Task goal
Retype all of the data that follows, line for line.

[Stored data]
--------------------

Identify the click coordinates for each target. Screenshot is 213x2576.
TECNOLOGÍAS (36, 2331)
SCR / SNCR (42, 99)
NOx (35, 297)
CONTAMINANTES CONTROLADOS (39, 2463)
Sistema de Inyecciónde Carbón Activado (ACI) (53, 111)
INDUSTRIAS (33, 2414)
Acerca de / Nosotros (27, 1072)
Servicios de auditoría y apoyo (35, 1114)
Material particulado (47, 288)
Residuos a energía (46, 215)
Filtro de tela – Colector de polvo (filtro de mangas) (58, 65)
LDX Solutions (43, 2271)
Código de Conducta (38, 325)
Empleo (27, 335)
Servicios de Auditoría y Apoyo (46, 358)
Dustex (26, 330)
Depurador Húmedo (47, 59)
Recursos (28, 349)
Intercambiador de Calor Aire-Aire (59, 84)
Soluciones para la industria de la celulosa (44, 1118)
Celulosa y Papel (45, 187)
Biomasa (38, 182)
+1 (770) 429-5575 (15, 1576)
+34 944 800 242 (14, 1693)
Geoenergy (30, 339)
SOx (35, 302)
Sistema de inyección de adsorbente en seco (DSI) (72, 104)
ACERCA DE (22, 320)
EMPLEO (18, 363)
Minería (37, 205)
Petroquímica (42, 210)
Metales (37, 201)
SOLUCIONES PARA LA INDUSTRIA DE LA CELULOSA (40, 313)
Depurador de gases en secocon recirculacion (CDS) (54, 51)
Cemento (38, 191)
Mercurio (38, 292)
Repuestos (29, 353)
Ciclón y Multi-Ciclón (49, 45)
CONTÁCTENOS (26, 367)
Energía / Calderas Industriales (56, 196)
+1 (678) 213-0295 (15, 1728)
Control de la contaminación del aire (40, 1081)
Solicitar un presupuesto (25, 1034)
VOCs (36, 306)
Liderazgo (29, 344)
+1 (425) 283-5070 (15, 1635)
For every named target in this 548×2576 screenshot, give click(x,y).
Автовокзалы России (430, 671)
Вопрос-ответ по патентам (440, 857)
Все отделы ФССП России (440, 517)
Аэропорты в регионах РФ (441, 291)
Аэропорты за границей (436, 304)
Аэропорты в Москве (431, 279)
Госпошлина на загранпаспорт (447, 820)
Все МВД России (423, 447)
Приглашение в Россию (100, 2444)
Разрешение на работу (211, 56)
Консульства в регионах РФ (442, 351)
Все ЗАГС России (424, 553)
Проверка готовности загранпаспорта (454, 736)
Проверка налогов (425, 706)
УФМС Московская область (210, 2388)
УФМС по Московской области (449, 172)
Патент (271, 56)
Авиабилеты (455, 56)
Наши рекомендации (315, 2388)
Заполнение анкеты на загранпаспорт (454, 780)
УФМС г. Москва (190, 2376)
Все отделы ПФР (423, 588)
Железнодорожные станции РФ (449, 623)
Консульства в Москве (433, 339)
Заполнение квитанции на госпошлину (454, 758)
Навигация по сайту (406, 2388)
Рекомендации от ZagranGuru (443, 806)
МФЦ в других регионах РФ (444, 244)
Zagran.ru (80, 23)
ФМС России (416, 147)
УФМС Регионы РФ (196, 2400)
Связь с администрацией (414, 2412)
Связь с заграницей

--------------------

Response for this exercise
Identify the click coordinates for each target. Screenshot is 213x2576.
TECNOLOGÍAS (36, 2331)
SCR / SNCR (42, 99)
NOx (35, 297)
CONTAMINANTES CONTROLADOS (39, 2463)
Sistema de Inyecciónde Carbón Activado (ACI) (53, 111)
INDUSTRIAS (33, 2414)
Acerca de / Nosotros (27, 1072)
Servicios de auditoría y apoyo (35, 1114)
Material particulado (47, 288)
Residuos a energía (46, 215)
Filtro de tela – Colector de polvo (filtro de mangas) (58, 65)
LDX Solutions (43, 2271)
Código de Conducta (38, 325)
Empleo (27, 335)
Servicios de Auditoría y Apoyo (46, 358)
Dustex (26, 330)
Depurador Húmedo (47, 59)
Recursos (28, 349)
Intercambiador de Calor Aire-Aire (59, 84)
Soluciones para la industria de la celulosa (44, 1118)
Celulosa y Papel (45, 187)
Biomasa (38, 182)
+1 (770) 429-5575 (15, 1576)
+34 944 800 242 (14, 1693)
Geoenergy (30, 339)
SOx (35, 302)
Sistema de inyección de adsorbente en seco (DSI) (72, 104)
ACERCA DE (22, 320)
EMPLEO (18, 363)
Minería (37, 205)
Petroquímica (42, 210)
Metales (37, 201)
SOLUCIONES PARA LA INDUSTRIA DE LA CELULOSA (40, 313)
Depurador de gases en secocon recirculacion (CDS) (54, 51)
Cemento (38, 191)
Mercurio (38, 292)
Repuestos (29, 353)
Ciclón y Multi-Ciclón (49, 45)
CONTÁCTENOS (26, 367)
Energía / Calderas Industriales (56, 196)
+1 (678) 213-0295 (15, 1728)
Control de la contaminación del aire (40, 1081)
Solicitar un presupuesto (25, 1034)
VOCs (36, 306)
Liderazgo (29, 344)
+1 (425) 283-5070 (15, 1635)
For every named target in this 548×2576 screenshot, give click(x,y).
Автовокзалы России (430, 671)
Вопрос-ответ по патентам (440, 857)
Все отделы ФССП России (440, 517)
Аэропорты в регионах РФ (441, 291)
Аэропорты за границей (436, 304)
Аэропорты в Москве (431, 279)
Госпошлина на загранпаспорт (447, 820)
Все МВД России (423, 447)
Приглашение в Россию (100, 2444)
Разрешение на работу (211, 56)
Консульства в регионах РФ (442, 351)
Все ЗАГС России (424, 553)
Проверка готовности загранпаспорта (454, 736)
Проверка налогов (425, 706)
УФМС Московская область (210, 2388)
УФМС по Московской области (449, 172)
Патент (271, 56)
Авиабилеты (455, 56)
Наши рекомендации (315, 2388)
Заполнение анкеты на загранпаспорт (454, 780)
УФМС г. Москва (190, 2376)
Все отделы ПФР (423, 588)
Железнодорожные станции РФ (449, 623)
Консульства в Москве (433, 339)
Заполнение квитанции на госпошлину (454, 758)
Навигация по сайту (406, 2388)
Рекомендации от ZagranGuru (443, 806)
МФЦ в других регионах РФ (444, 244)
Zagran.ru (80, 23)
ФМС России (416, 147)
УФМС Регионы РФ (196, 2400)
Связь с администрацией (414, 2412)
Связь с заграницей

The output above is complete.